> **The data**

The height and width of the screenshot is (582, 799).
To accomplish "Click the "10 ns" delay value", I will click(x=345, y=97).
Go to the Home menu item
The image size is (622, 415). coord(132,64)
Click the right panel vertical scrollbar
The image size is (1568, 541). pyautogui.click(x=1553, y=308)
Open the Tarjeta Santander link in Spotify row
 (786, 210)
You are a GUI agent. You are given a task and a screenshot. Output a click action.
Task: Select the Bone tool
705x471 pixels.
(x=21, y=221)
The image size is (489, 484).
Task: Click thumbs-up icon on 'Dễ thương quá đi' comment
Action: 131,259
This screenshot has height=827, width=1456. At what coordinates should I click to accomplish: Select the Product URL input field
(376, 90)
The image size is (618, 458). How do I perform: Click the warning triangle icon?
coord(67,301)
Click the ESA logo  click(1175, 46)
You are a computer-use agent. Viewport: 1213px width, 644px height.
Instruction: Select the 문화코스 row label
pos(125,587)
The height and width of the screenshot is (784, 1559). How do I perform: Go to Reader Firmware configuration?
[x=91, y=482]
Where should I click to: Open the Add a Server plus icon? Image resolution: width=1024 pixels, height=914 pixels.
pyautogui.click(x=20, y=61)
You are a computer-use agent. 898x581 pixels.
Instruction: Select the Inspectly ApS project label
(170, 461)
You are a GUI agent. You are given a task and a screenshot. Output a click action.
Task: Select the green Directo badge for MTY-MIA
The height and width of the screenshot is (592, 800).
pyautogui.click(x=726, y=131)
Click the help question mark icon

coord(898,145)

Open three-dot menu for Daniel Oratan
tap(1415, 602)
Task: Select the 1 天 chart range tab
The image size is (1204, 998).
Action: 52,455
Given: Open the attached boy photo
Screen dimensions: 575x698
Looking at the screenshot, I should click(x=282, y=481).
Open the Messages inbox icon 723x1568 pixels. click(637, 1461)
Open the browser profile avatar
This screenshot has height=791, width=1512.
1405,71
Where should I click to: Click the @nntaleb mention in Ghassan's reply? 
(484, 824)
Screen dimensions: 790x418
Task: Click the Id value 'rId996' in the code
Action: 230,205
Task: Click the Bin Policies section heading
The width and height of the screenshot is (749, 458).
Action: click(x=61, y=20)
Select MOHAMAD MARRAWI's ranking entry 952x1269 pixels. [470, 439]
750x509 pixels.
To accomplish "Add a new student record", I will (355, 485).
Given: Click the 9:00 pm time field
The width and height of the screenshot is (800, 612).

> **Your task**
Retype all of the lines shown above, keeping each one exact.

> **Written solution**
The height and width of the screenshot is (582, 799).
To accomplish "Click the "10 ns" delay value", I will click(x=345, y=97).
Go to the Home menu item
The image size is (622, 415). coord(132,64)
Click the right panel vertical scrollbar
The image size is (1568, 541). pyautogui.click(x=1553, y=308)
Open the Tarjeta Santander link in Spotify row
 (786, 210)
You are a GUI agent. You are given a task and a screenshot. Output a click action.
Task: Select the Bone tool
705x471 pixels.
(x=21, y=221)
The image size is (489, 484).
Task: Click thumbs-up icon on 'Dễ thương quá đi' comment
Action: 131,259
This screenshot has height=827, width=1456. At what coordinates should I click to accomplish: Select the Product URL input field
(376, 90)
The image size is (618, 458). How do I perform: Click the warning triangle icon?
coord(67,301)
Click the ESA logo  click(1175, 46)
You are a computer-use agent. Viewport: 1213px width, 644px height.
Instruction: Select the 문화코스 row label
pos(125,587)
The height and width of the screenshot is (784, 1559). How do I perform: Go to Reader Firmware configuration?
[x=91, y=482]
Where should I click to: Open the Add a Server plus icon? Image resolution: width=1024 pixels, height=914 pixels.
pyautogui.click(x=20, y=61)
You are a computer-use agent. 898x581 pixels.
Instruction: Select the Inspectly ApS project label
(170, 461)
You are a GUI agent. You are given a task and a screenshot. Output a click action.
Task: Select the green Directo badge for MTY-MIA
The height and width of the screenshot is (592, 800).
pyautogui.click(x=726, y=131)
Click the help question mark icon

coord(898,145)

Open three-dot menu for Daniel Oratan
tap(1415, 602)
Task: Select the 1 天 chart range tab
The image size is (1204, 998).
Action: 52,455
Given: Open the attached boy photo
Screen dimensions: 575x698
Looking at the screenshot, I should click(x=282, y=481).
Open the Messages inbox icon 723x1568 pixels. click(637, 1461)
Open the browser profile avatar
This screenshot has height=791, width=1512.
1405,71
Where should I click to: Click the @nntaleb mention in Ghassan's reply? 
(484, 824)
Screen dimensions: 790x418
Task: Click the Id value 'rId996' in the code
Action: 230,205
Task: Click the Bin Policies section heading
The width and height of the screenshot is (749, 458).
Action: click(x=61, y=20)
Select MOHAMAD MARRAWI's ranking entry 952x1269 pixels. [470, 439]
750x509 pixels.
To accomplish "Add a new student record", I will (355, 485).
Given: Click the 9:00 pm time field
The width and height of the screenshot is (800, 612).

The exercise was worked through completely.